Japan Focus: Ajinomoto on sodium reduction, Kirin on net alcohol labelling, Integriculture on cultured meat innovation and more in our round-up
Taking back control: Onus on food firms to meet taste expectations for low-sodium foods – Ajinomoto
Consumers are willing to make the switch to low-sodium foods in order to reap the health benefits, but with a caveat that these must taste good, according to new data from MSG giant Ajinomoto.
Ajinomoto’s Sodium Alternatives and Long-Term Solutions (SALTS) study revealed that consumers may understand that sodium overconsumption will result in health issues, but that they also believe the onus is on food firms to come up with the solutions to solve the overconsumption issue, and are unwilling or unable to do this independently.
“People know that too much sodium is bad for one’s health at any age, but they do not see this as a concern that impacts them personally, [and] the numbers show this,” said the study researchers.

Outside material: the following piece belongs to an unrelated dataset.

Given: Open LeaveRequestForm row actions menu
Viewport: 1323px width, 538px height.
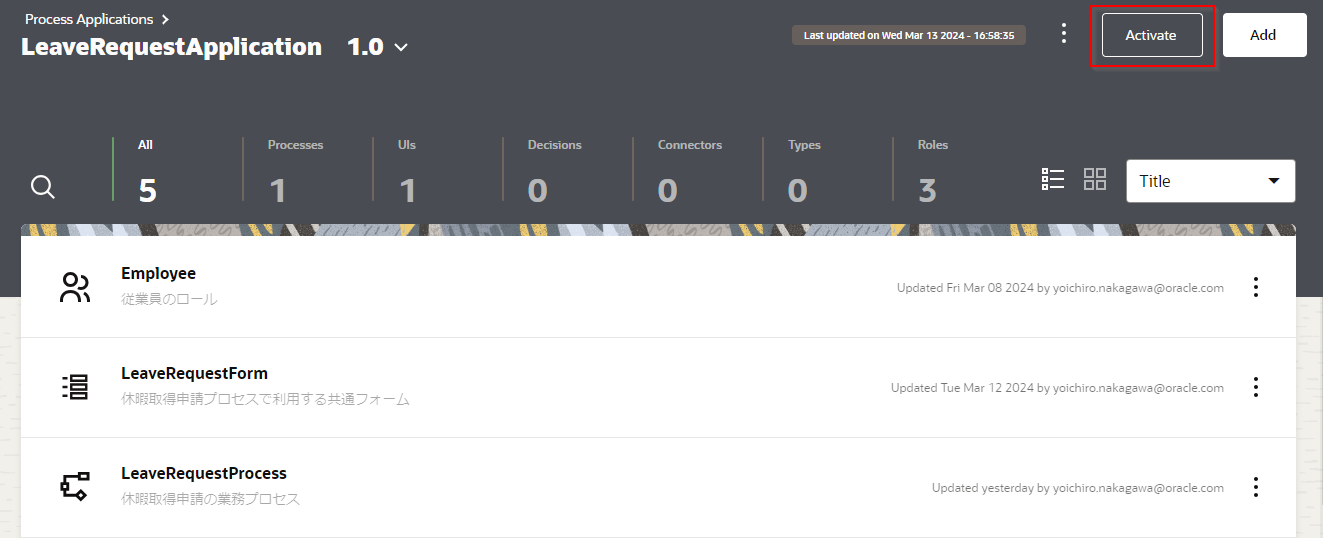Looking at the screenshot, I should click(x=1256, y=387).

Japan net alcohol labelling: Voluntary scheme to be eased in to avoid eco and cost impacts – Kirin
Japanese firms will gradually introduce a new voluntary net alcohol labelling scheme to avoid cost and environmental impacts, according to beer giant Kirin.
The Japanese government approved the net alcohol labelling scheme as part of the national Basic Plan for the Promotion of Measures to Cope with Alcohol Health Disorders (Phase 2) in March 2021, which calls for alcoholic drink labels to replace ABV alcohol percentages (%) with net alcohol content (g).
So far, this scheme is a voluntary one for the industry, but many firms have already expressed their willingness to participate and implement this as per government recommendations, as is commonly seen in Japan when a suggested directive or national plan is announced.
“Cabinet approval of this plan really accelerated Kirin’s consideration of this scheme, and although the labelling of net alcohol is only a corporate obligation [and not a policy regulation] at this point, Kirin believes that this is part of our social responsibility,” Kirin Holdings Corporate Communications Manager Naoto Kobuna told FoodNavigator-Asia.
Democratising cultured meat: Japan’s Integriculture pushes co-culture tech to reduce costs
Japanese cultured meat firm Integriculture has highlighted its co-culture technology as one of the fastest ways to bring down the cost of cellular agriculture and allow more F&B industry players to become part of the cultured meat sector.
One of the cultured meat sector’s most major hurdles to cost reduction and price parity has been recognised for a long time to be the high cost of growth factors required to grow cells into meat, but Japan-based Integriculture believes that it has uncovered the solution to this with its CulNet co-culture system.
“The co-culture approach is one that involves the use of multiple types of ‘feeder cells’ to produce growth factors in situ in their own individual feeder bioreactors, then have these growth factors fed as a cultured serum to the target cells, for example muscle cells to produce meat, in a target cell bioreactor,” Integriculture Founder and CEO Yuki Hanyu told the audience while unveiling the CulNet system at the recent Cellular Agriculture: Asia Summit 2022.
E-commerce evaluation: Japan emphasises expiry dates and allergens for new online food rules
The Japanese government has drafted a new set of labelling guidelines specifically targeted at regulating foods and beverages sold online, with emphasis on the displaying of expiration dates and food allergens.
The initiative is being overseen by Japan’s Consumer Affairs Agency (CAA) in response to the rapid rise of online platform sales in recent years, fuelled by the COVID-19 pandemic.
The guidelines were based on a survey conducted by the CAA in Japan last year to understand consumer requirements and any discrepancies between foods and beverages sold via e-commerce and the actual conditions of these upon arrival.
“In recent years, food product purchases via e-commerce sites have been steadily increasing, a trend accelerated by the COVID-19 pandemic – but on the other hand, food labelling standards in Japan do not cover the display and publishing of food-related information on these websites,” said the CAA via a formal statement.
Export expertise: Japan reveals new guidelines to help food firms maximise overseas growth
The Japanese government has published a set of national export and expansion guidelines with the aim of helping local food and beverage businesses expand the reach of their products into overseas markets.
This is on the heels of Japan having achieved record-breaking food and beverage export numbers in 2021 valued at JPY1.24tn (US$9.56bn), driving the local Ministry of Agriculture, Forestry and Fisheries (MAFF) to draft a set of national guidelines for the overall food industry to achieve even more outstanding growth moving forward.
“Today, many of Japan’s food and beverage products reach overseas consumers via the exports pathway [where these are produced in Japan and then shipped out], but in the future as we strengthen our ties with overseas markets we want to go beyond this and also localise our production in these markets,” said the MAFF Exports and International Affairs Bureau via a formal statement.